Task requirements | When a line below holds the string "agent", show that line.

Record set |

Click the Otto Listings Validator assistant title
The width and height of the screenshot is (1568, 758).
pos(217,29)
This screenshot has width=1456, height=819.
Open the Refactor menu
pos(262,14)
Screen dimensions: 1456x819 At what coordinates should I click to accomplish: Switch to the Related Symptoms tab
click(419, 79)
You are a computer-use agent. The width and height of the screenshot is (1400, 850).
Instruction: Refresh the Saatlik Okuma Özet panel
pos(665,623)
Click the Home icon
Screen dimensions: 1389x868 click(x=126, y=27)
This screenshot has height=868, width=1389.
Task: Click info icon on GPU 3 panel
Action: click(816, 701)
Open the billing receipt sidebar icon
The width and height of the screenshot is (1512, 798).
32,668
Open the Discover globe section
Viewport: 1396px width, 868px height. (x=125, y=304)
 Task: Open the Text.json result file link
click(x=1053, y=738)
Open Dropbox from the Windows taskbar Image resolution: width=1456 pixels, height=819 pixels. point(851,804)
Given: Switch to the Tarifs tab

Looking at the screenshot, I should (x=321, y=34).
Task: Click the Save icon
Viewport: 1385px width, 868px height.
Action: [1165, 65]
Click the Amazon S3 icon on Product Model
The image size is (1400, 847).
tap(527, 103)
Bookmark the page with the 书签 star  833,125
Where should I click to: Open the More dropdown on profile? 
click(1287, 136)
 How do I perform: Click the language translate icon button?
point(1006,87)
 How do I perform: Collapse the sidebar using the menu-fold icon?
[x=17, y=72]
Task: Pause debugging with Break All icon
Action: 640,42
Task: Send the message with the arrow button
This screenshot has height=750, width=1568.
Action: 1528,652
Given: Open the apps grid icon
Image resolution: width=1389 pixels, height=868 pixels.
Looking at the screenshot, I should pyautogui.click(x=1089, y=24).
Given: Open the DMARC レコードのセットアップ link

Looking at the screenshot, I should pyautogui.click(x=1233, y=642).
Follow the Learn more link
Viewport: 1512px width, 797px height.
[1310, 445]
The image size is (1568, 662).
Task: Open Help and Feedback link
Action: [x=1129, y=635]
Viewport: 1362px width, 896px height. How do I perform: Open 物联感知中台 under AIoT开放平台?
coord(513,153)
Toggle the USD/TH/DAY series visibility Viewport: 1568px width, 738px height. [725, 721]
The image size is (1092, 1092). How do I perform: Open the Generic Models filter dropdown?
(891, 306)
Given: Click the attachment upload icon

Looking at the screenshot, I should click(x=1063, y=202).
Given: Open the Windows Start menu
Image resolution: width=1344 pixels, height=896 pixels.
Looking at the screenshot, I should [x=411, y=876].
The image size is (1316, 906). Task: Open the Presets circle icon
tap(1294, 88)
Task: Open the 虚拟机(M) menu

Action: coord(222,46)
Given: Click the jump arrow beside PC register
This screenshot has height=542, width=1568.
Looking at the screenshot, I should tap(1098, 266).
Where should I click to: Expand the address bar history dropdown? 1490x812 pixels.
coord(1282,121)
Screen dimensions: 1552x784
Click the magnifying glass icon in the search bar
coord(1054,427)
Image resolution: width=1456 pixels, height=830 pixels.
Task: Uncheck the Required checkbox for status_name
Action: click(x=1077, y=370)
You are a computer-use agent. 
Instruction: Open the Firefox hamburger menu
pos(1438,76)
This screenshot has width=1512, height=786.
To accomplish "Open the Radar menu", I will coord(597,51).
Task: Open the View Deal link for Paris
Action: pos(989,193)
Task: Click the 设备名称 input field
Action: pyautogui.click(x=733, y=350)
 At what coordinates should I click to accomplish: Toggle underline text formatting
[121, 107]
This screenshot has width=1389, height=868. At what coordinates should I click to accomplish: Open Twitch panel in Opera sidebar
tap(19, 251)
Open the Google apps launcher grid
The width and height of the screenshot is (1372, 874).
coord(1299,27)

Final answer |
You are a computer-use agent. The width and height of the screenshot is (1400, 850).
You are a computer-use agent. 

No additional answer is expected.